* _YOUR OBJECTIVE_: Word for word, return the entries listed below.

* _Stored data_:
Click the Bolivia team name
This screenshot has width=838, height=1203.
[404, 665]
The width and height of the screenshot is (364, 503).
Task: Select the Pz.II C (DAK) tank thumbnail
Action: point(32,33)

* _FINISHED TASK_:
Click the Bolivia team name
This screenshot has width=838, height=1203.
[404, 665]
The width and height of the screenshot is (364, 503).
Task: Select the Pz.II C (DAK) tank thumbnail
Action: point(32,33)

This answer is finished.